Valentines became a destination for expats, orphans, musicians, tradesmen, runaway princesses, jewel smugglers, existentialists and idealists. Those were the days when you could take a dream into your hands, breathe life into it and make into your own reality; I have pictures to prove it.
Soon, as these things will go, someone got pregnant; and it wasn’t him …it was Isabelle. At that point they had a 1950 Chevy pick-up truck named Lazarus; so called because of its ability to quit running and somehow rise again from the dead. It was a time when poor folks had their babies at Charity Hospital; in 1977 they were birthing two hundred babies a day and that was not an option that they cared for. As birthing time grew nearer, they found out about a midwife in Eureka Springs, Arkansas named Beulah who was available. Lazarus was given a new coat of silver paint and entrusted to make the trip.

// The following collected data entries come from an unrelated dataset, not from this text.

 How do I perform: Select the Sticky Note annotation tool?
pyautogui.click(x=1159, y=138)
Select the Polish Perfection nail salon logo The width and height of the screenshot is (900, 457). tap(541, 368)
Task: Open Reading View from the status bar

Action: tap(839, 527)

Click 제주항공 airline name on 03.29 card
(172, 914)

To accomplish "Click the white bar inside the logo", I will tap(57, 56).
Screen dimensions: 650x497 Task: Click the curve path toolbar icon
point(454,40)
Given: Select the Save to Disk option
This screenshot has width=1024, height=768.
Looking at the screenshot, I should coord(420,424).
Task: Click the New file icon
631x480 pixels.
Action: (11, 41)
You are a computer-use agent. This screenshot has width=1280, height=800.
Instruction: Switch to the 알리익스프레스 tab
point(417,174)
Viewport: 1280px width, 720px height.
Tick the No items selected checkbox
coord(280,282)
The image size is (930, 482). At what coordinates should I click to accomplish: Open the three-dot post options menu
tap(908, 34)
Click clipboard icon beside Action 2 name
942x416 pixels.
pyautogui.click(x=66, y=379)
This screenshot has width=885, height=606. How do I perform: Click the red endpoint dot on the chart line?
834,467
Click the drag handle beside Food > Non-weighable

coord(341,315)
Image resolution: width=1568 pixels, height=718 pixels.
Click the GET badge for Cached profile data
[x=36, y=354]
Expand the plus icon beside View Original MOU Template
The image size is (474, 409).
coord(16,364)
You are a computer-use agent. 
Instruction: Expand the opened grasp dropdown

Beulah was eighty years old; had been birthing babies for forty years and preaching the gospel for thirty. Her parishioners were of the counter culture and she played lead electric guitar at the services where they sometimes spoke in tongues. The birthing was done on Beulah’s farm. Beulah explained that she had never had to perform an episiotomy, and I was instructed to supply fragrant oils (to keep Isabelle “greased up”) for a smooth event.
To make a long story longer, the ‘event’ lasted twenty-two hours with contractions, dilations, pushing hard and breathing deep; the mother was panting; the midwife/preacher was praying, massaging, measuring; the father was keeping everything oiled up and Christ Almighty was leading cheers from on high. We tried squatting; we tried warm baths; we wound up with a sheet tied to the bedposts and young Isabelle puffing like a steam engine and Beulah in the bed and me in the bed and Jesus in the bed and weeping and singing and sighing and moaning. We were a congregation; we were the flock; we were the gateway to the universe. We were there when, with a cry and a shit and a big old SPLORT!, the fabric of known life parted to make room for another child. An exhausted mother looked down lovingly at her slippery accomplishment and exhaled……….. “Hosanna!”
and that’s what we named the baby."
These days a lot of water has passed under the bridge; Hosanna now has three daughters of her own, the vagaries of life have separated us all by miles but not by spirit and the lessons remain: life is an adventure; anything is possible and love is the one essential ingredient to baking beautiful and delicious cakes (and everything else).